INSTRUCTIONS TO FOLLOW:
Check each line of the material for "width" and report how many lines have it, with nothing added.
━━ DATA TO EXAMINE ━━
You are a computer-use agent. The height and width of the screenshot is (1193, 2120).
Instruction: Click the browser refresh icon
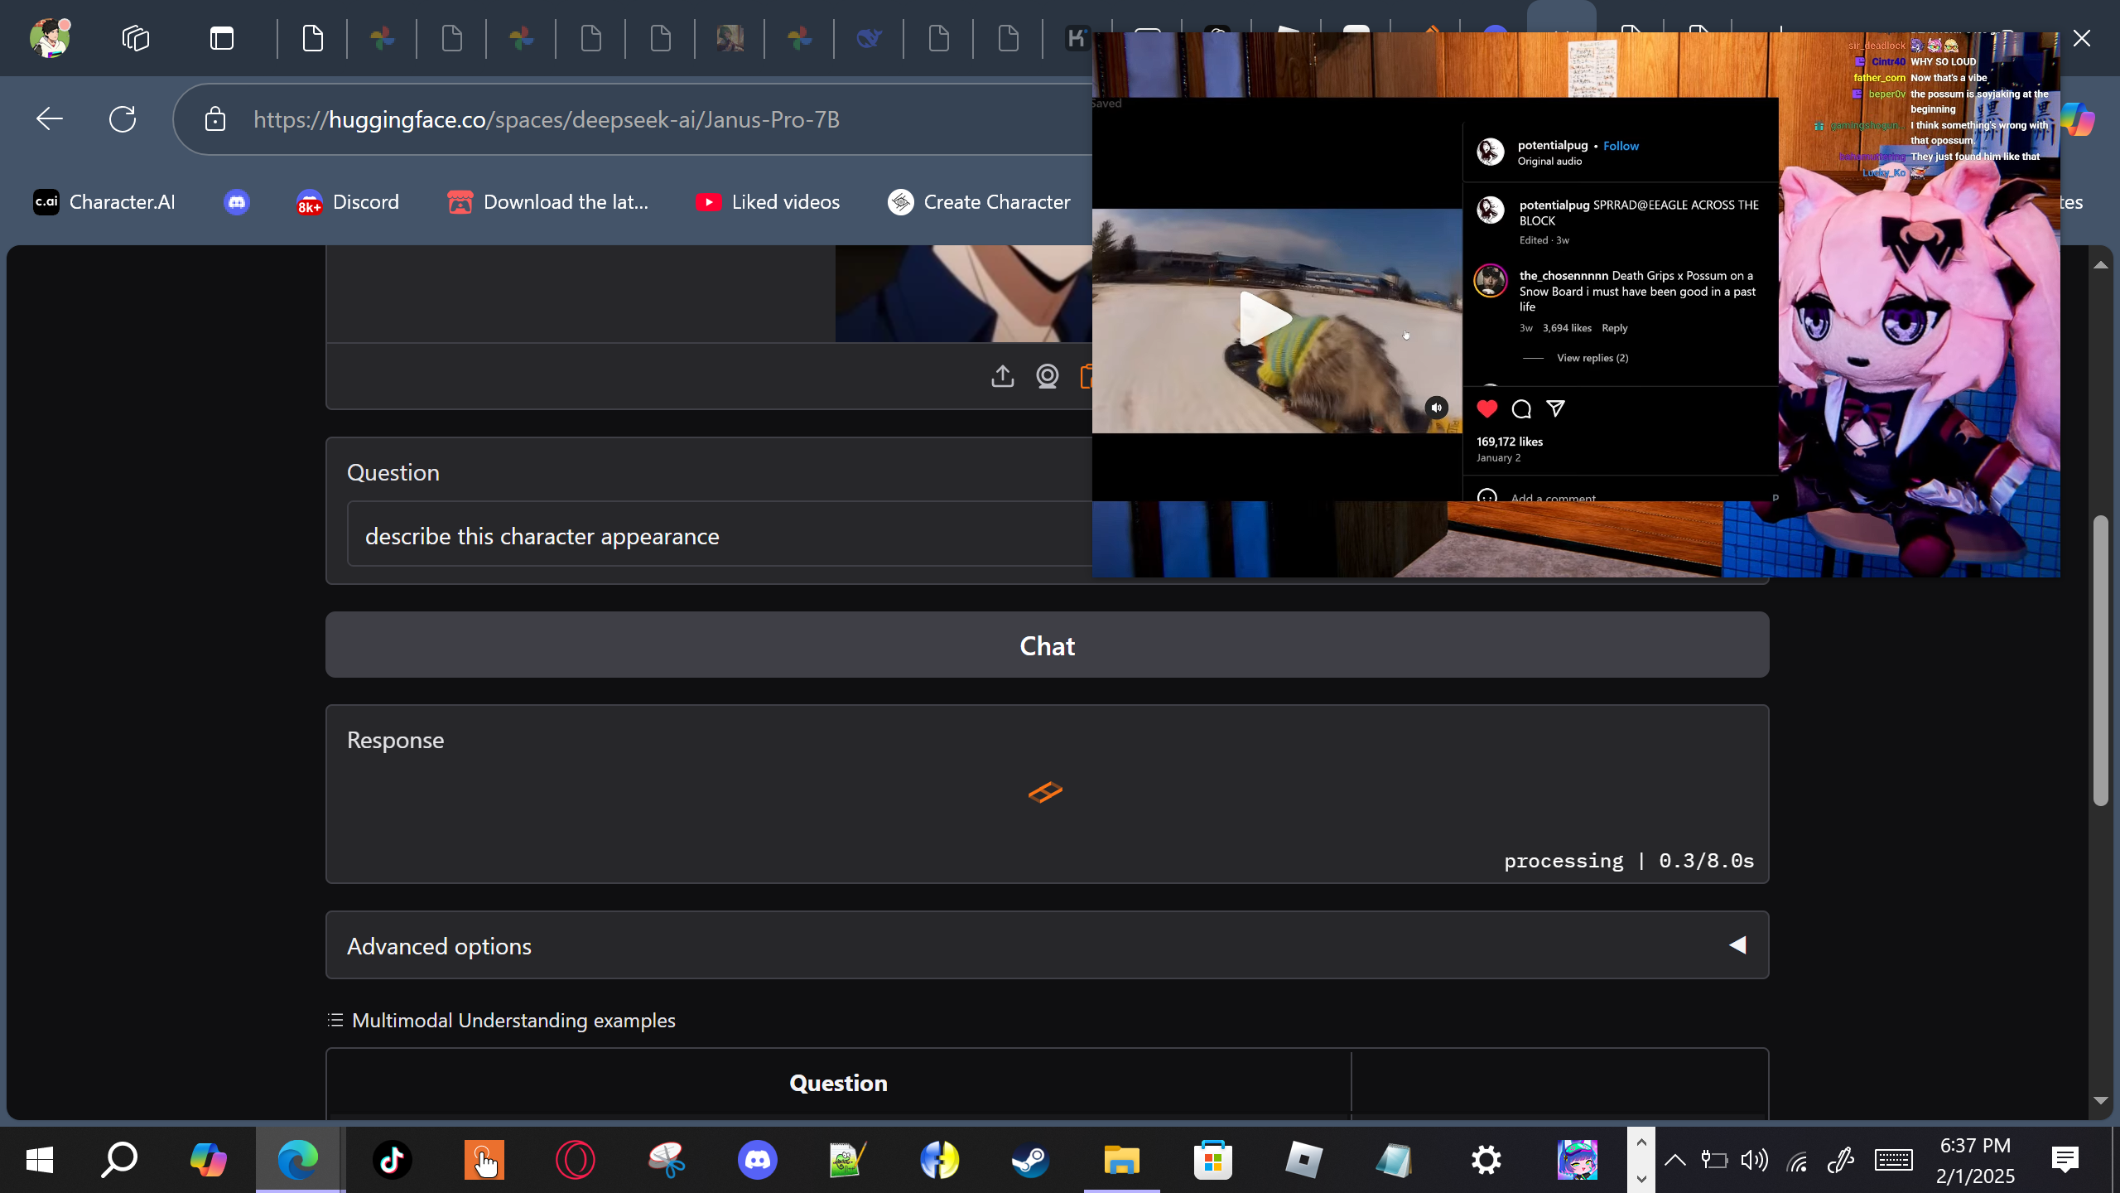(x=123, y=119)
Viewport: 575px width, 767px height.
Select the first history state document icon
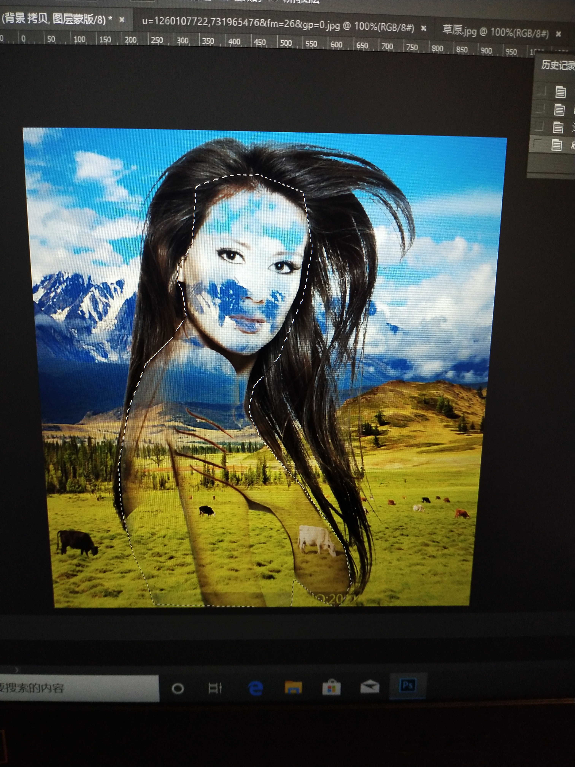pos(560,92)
━━━
━━ DATA TO EXAMINE ━━
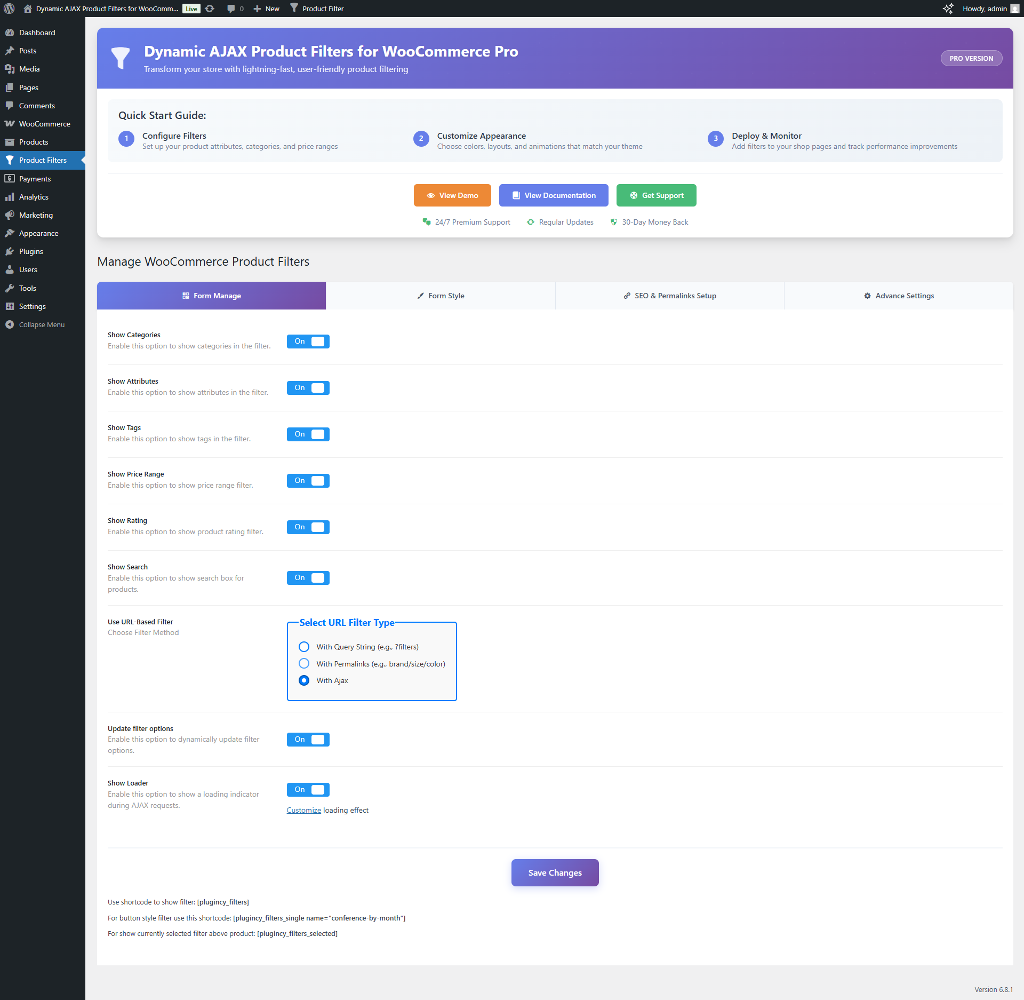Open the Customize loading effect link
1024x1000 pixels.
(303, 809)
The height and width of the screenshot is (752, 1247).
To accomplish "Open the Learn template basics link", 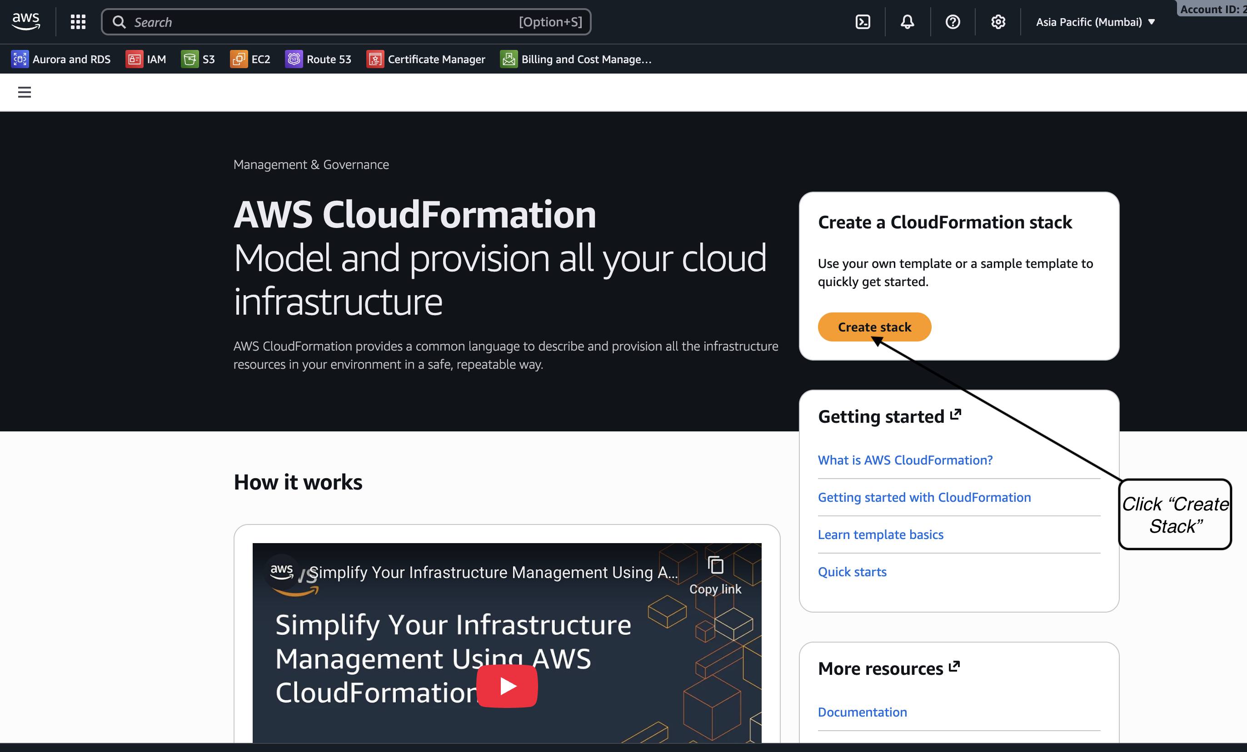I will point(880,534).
━━━
EXERCISE RESPONSE:
3